When I was a young boy attempting to grow up in Los Angeles, I had the benefit of a public school education. At the time scholastic achievement was measured not just in academic terms, but in artistic ones as well. For example, my high school had three choruses, two bands, and an orchestra. We also had a composer in residence, who happened to be Peter Schickele. If you played in the band, you did not have to attend Phys. Ed. class. Musical activities took place during regular school hours, not before or after.

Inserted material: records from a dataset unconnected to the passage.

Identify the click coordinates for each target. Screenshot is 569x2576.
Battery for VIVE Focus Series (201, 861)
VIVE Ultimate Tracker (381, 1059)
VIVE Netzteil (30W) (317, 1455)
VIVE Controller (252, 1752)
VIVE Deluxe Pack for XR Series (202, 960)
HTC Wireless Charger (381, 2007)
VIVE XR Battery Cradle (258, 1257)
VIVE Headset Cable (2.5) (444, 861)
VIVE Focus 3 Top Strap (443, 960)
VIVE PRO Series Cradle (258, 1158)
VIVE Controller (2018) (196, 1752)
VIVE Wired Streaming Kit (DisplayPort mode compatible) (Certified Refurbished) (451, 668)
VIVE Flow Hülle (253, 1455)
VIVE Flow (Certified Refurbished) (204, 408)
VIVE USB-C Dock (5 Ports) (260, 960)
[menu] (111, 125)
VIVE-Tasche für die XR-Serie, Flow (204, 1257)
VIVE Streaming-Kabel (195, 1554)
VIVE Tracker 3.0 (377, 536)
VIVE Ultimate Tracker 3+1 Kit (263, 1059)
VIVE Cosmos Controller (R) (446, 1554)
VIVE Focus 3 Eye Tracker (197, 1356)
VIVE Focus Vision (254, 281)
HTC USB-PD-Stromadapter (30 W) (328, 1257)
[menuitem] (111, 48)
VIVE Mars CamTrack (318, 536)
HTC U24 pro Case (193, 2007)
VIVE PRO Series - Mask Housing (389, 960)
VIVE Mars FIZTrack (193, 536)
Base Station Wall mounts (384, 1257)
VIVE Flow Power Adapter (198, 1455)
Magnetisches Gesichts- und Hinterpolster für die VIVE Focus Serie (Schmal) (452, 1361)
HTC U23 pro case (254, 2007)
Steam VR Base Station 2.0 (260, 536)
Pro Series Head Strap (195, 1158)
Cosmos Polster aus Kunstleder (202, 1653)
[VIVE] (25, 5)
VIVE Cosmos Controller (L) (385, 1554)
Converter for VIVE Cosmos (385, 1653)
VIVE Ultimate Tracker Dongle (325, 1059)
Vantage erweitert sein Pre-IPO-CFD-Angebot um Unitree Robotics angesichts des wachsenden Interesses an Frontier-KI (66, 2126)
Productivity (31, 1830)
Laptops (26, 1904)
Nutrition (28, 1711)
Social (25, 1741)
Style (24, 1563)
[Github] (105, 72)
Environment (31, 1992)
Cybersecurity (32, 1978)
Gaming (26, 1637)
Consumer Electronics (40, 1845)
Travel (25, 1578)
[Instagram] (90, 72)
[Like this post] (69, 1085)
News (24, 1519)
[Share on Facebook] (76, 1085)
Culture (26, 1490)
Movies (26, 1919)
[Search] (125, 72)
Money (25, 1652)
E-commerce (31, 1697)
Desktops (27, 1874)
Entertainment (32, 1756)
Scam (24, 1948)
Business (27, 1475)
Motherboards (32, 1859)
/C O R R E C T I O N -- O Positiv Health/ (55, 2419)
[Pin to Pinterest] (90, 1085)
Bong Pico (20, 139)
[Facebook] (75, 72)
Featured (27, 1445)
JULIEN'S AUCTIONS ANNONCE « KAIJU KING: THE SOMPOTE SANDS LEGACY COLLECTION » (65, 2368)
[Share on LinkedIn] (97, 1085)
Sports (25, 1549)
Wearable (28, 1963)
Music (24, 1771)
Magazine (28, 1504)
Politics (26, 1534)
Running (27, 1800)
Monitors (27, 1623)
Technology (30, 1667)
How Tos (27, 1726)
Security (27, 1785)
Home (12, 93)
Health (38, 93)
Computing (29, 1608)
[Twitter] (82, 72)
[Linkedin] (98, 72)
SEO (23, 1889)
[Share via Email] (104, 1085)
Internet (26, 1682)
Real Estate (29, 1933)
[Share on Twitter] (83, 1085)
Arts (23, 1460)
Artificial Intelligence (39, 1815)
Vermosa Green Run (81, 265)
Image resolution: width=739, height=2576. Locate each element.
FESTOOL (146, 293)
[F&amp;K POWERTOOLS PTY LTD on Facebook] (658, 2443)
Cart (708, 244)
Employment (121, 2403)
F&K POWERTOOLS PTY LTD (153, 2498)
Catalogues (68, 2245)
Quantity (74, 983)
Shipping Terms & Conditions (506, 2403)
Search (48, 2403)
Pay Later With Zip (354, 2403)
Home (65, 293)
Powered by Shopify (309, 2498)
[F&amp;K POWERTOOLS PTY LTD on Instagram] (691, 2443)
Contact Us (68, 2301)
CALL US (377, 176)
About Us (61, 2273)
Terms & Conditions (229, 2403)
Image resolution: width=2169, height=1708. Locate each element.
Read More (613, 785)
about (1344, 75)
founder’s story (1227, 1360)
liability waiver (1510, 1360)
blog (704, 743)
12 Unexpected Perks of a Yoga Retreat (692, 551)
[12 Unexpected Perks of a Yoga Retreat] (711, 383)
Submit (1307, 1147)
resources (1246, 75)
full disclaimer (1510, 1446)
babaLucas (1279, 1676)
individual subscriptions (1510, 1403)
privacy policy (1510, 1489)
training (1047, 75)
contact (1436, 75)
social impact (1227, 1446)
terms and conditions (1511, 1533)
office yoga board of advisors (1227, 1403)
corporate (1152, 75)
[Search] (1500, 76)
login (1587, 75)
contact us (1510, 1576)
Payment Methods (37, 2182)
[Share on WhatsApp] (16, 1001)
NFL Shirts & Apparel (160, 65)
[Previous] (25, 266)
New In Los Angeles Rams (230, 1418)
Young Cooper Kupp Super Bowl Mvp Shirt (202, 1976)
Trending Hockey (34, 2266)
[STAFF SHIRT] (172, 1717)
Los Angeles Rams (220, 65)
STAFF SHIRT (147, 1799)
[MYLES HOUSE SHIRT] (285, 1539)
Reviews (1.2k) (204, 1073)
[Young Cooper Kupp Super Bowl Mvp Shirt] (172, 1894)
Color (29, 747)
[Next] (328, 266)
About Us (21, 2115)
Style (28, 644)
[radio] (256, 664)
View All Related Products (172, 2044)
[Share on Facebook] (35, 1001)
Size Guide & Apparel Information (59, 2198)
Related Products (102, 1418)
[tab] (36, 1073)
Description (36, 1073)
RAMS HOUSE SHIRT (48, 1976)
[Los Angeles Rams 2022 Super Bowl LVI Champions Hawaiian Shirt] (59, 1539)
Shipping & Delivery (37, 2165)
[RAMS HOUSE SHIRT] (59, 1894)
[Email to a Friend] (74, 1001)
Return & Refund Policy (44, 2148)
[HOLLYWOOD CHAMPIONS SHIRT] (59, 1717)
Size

All that has changed. There are very few public education institutions that offer the broad-based artistic initiatives of which I was the beneficiary almost fifty years ago. Why did this happen? It would be easy to politicize the matter. Certainly the “race to space” made a difference, athletics took up a great deal of a school’s budget, and there was a growing emphasis on requirements for entering college. All of that is well and good, but we lost something important along the way.
No culture survives without its artistic heritage preserved and documented. The arts in general, and music in particular, are simply another form of history. They document through words, pictures, and sound how one aspect of civilization measures its growth. Music more than the other arts adds the abstract. Not only does it provide a connection to what came before, it opens doors to what is to come. There is a liberating spirit that allows a child’s imagination to flourish. No one can tell another person about the “meaning” of music.
In this age of music videos, we’ve come to rely too heavily on the visual and have lost track of the aural. The comedian Louis Black has observed that, if you hear a song and all that comes to mind is the video presentation that you might have seen on television, you should kill yourself. Perhaps that is overstating it, but certainly it is the imagination of the young person that needs to be stirred.
Along with that, an understanding of the discipline that goes in to any given musical composition provides a basis of understanding a simple principle; you have to know the rules before you can break them. At the youngest ages, children are sponges. All of us need to give them every opportunity to understand the value of the musical art.
There is nothing quite like the sight of seventy or more musicians working together to create beautiful music.I can think of few institutions that are as well qualified to express their art in both words and sounds.These days musicians who enter the orchestral work force are well versed in all kinds of diverse styles.Whether as individuals or collectively, the orchestral musician is in a unique position to educate and enrich the young person’s mind.
These days when I go back to Los Angeles, every so often I encounter a person from my school days. Some have become lawyers, scientists, a musician or two, and a few have already retired, but all of them talk about their years of musical training in the public school system. The impact cannot be underestimated. Let us hope that the young people of the next generation have the same opportunities to experience the joys and pleasures of great music.